Reproduce each of the following entries word for word, keeping every character and line unchanged.

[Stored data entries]
'''
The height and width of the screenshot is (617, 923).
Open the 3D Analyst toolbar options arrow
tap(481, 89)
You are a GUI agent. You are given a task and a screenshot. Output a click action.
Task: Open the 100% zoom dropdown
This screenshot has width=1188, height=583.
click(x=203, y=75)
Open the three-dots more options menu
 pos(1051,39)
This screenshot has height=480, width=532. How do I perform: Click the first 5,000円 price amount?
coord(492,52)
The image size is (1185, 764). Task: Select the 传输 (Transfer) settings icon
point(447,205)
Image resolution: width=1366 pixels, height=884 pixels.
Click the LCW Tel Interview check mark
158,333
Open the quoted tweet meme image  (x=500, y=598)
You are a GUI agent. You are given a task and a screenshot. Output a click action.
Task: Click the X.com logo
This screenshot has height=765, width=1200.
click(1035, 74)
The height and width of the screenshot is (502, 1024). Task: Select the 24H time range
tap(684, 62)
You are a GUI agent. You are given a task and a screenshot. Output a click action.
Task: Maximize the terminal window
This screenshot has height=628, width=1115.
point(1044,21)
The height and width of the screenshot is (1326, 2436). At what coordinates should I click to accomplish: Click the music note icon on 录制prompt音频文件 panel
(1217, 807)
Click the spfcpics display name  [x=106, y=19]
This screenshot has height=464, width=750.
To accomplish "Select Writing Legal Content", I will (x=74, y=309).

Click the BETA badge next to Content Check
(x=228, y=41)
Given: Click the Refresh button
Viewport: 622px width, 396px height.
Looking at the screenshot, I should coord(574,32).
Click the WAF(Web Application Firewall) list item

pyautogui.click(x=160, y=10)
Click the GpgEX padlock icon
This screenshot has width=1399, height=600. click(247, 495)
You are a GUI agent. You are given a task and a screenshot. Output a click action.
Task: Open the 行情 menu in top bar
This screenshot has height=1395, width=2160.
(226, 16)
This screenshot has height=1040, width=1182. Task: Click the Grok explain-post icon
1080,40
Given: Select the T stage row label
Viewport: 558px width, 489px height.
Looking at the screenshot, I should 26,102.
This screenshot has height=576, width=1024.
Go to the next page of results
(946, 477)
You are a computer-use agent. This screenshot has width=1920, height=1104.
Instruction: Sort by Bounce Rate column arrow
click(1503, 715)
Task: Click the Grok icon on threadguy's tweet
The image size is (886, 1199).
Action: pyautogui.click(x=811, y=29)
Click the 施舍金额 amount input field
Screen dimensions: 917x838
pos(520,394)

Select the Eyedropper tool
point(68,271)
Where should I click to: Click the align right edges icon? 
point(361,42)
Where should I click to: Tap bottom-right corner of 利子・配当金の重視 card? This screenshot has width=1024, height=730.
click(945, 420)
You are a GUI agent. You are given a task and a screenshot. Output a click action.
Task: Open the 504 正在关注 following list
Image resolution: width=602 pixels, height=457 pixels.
'''
### Exercise answer
The height and width of the screenshot is (617, 923).
Open the 3D Analyst toolbar options arrow
tap(481, 89)
You are a GUI agent. You are given a task and a screenshot. Output a click action.
Task: Open the 100% zoom dropdown
This screenshot has width=1188, height=583.
click(x=203, y=75)
Open the three-dots more options menu
 pos(1051,39)
This screenshot has height=480, width=532. How do I perform: Click the first 5,000円 price amount?
coord(492,52)
The image size is (1185, 764). Task: Select the 传输 (Transfer) settings icon
point(447,205)
Image resolution: width=1366 pixels, height=884 pixels.
Click the LCW Tel Interview check mark
158,333
Open the quoted tweet meme image  (x=500, y=598)
You are a GUI agent. You are given a task and a screenshot. Output a click action.
Task: Click the X.com logo
This screenshot has height=765, width=1200.
click(1035, 74)
The height and width of the screenshot is (502, 1024). Task: Select the 24H time range
tap(684, 62)
You are a GUI agent. You are given a task and a screenshot. Output a click action.
Task: Maximize the terminal window
This screenshot has height=628, width=1115.
point(1044,21)
The height and width of the screenshot is (1326, 2436). At what coordinates should I click to accomplish: Click the music note icon on 录制prompt音频文件 panel
(1217, 807)
Click the spfcpics display name  [x=106, y=19]
This screenshot has height=464, width=750.
To accomplish "Select Writing Legal Content", I will (x=74, y=309).

Click the BETA badge next to Content Check
(x=228, y=41)
Given: Click the Refresh button
Viewport: 622px width, 396px height.
Looking at the screenshot, I should coord(574,32).
Click the WAF(Web Application Firewall) list item

pyautogui.click(x=160, y=10)
Click the GpgEX padlock icon
This screenshot has width=1399, height=600. click(247, 495)
You are a GUI agent. You are given a task and a screenshot. Output a click action.
Task: Open the 行情 menu in top bar
This screenshot has height=1395, width=2160.
(226, 16)
This screenshot has height=1040, width=1182. Task: Click the Grok explain-post icon
1080,40
Given: Select the T stage row label
Viewport: 558px width, 489px height.
Looking at the screenshot, I should 26,102.
This screenshot has height=576, width=1024.
Go to the next page of results
(946, 477)
You are a computer-use agent. This screenshot has width=1920, height=1104.
Instruction: Sort by Bounce Rate column arrow
click(1503, 715)
Task: Click the Grok icon on threadguy's tweet
The image size is (886, 1199).
Action: pyautogui.click(x=811, y=29)
Click the 施舍金额 amount input field
Screen dimensions: 917x838
pos(520,394)

Select the Eyedropper tool
point(68,271)
Where should I click to: Click the align right edges icon? 
point(361,42)
Where should I click to: Tap bottom-right corner of 利子・配当金の重視 card? This screenshot has width=1024, height=730.
click(945, 420)
You are a GUI agent. You are given a task and a screenshot. Output a click action.
Task: Open the 504 正在关注 following list
Image resolution: width=602 pixels, height=457 pixels.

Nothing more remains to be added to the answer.